November 9, 2002
THE GIANT WHO NEVER WAKES:
Will the Party Lose China? The central challenge for the Chinese Communist Party's new leadership is how to remain relevant to a rapidly changing society. (DAVID SHAMBAUGH, November 7, 2002, NY Times)Widespread alienation and cynicism exist at all levels of society about politics and the party. At the same time, weakened tools of coercion and the growth of a market economy have led to high levels of social instability, growing dissent and challenges to party doctrine. Rampant corruption has laid bare the insufficiency of the legal system, the lack of political checks on power and inadequate commercial transparency. Many of the party's current problems are the result of broad processes associated with socioeconomic modernization and greater social stratification. Significant parts of society have been left behind as others have benefited from market reforms. Rural incomes have been stagnant for a decade, forcing about 100 million people to roam the country looking for work in cities. Meanwhile, restructuring of the state industrial sector has created a level of unemployment unprecedented since the Communist Party came to power in 1949. [...]The central challenge for the party's new leadership is how to remain relevant to a rapidly changing society. The loss of party control in China is an incremental process, a gradual decay instead of the sudden implosion that occurred in the former Soviet Union and its satellites in Eastern Europe and Central Asia. If the Communist Party's rule is frontally challenged, as in 1989 during the Tiananmen crisis, it can probably maintain power through armed force--although even that is no longer entirely certain. But if the party is to remain in power without having to resort to force, it must develop means of governance that share power with the people and civic organizations.
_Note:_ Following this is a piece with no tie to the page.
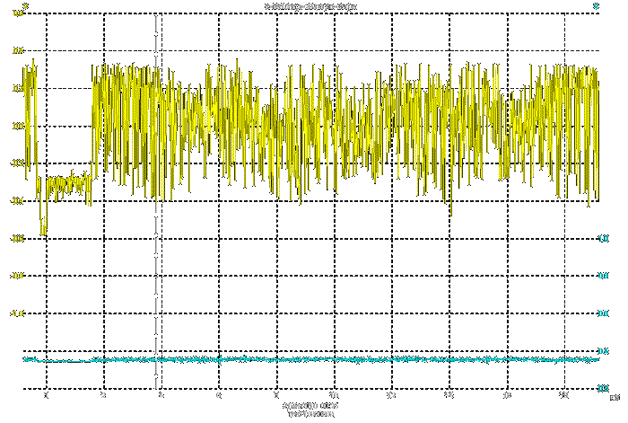Click the yellow trace's dip near -0.6
This screenshot has width=628, height=423.
[x=44, y=230]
A remarkable public opinion poll released this week by a research center affiliated with the prestigious Chinese Academy of Social Sciences found that 91 percent of respondents said the justice system was unfair while 80 percent said they wanted to elect their officials directly. A majority said the party Congress should focus on improving social welfare and job creation and should adopt new political reforms.
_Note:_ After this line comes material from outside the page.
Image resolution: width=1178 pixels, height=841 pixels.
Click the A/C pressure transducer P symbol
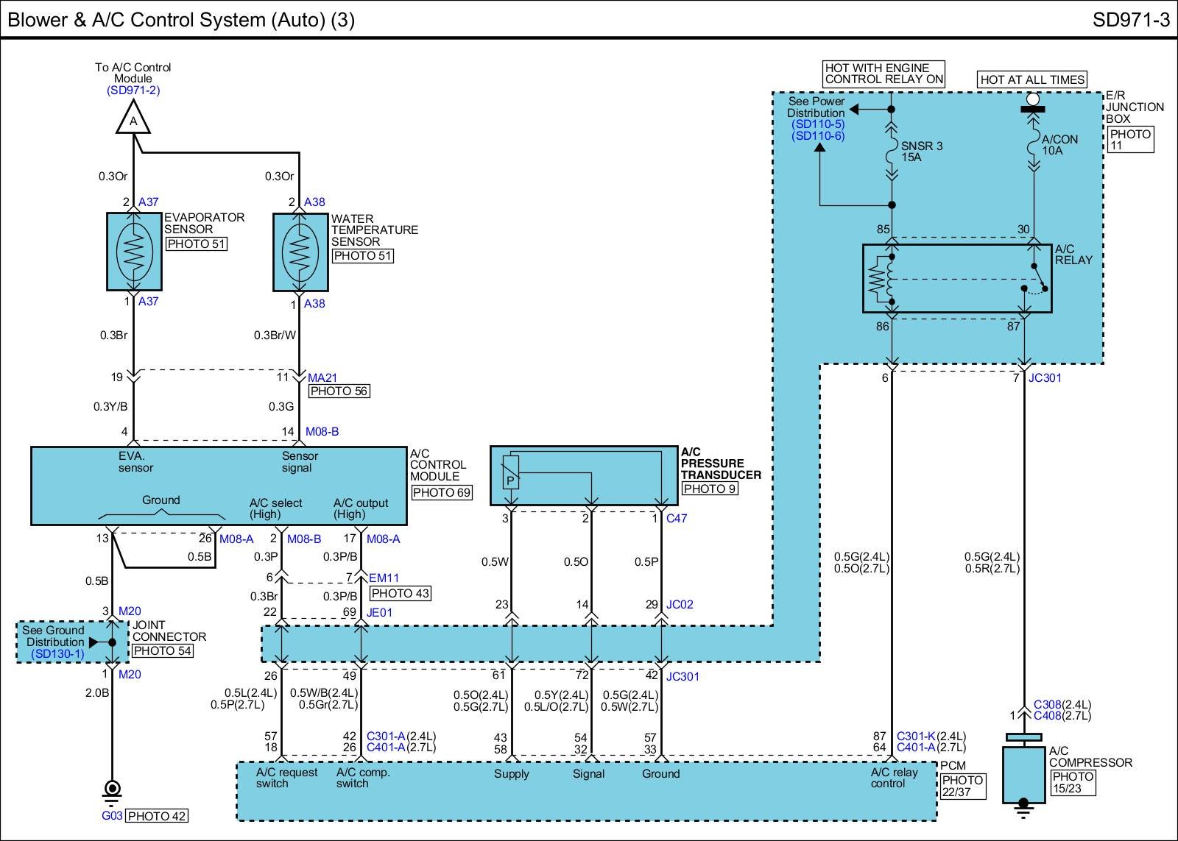click(x=509, y=473)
We have yet to hear any coherent explanation of how you keep a state this size together, administer it effectively, create a legal system, teach the Western values that must undergird a liberal democracy, deal with the coming shortage of women, etc., etc., etc. Posted by Orrin Judd at November 9, 2002 9:06 PM
You don't have to drag western democracy
into it. China has not had an effective
national government of any kind for more than
200 years. China has not had an effective
national government run by Chinese in over
400 years.
The party has been busily trying to create a
Chinese (as opposed to Han) national
consciousness, with, it appears. some success
but not much. The strength of Falun Gong is
an inverse meter. If the party were being
successful, Falun Gong would never have
come to be.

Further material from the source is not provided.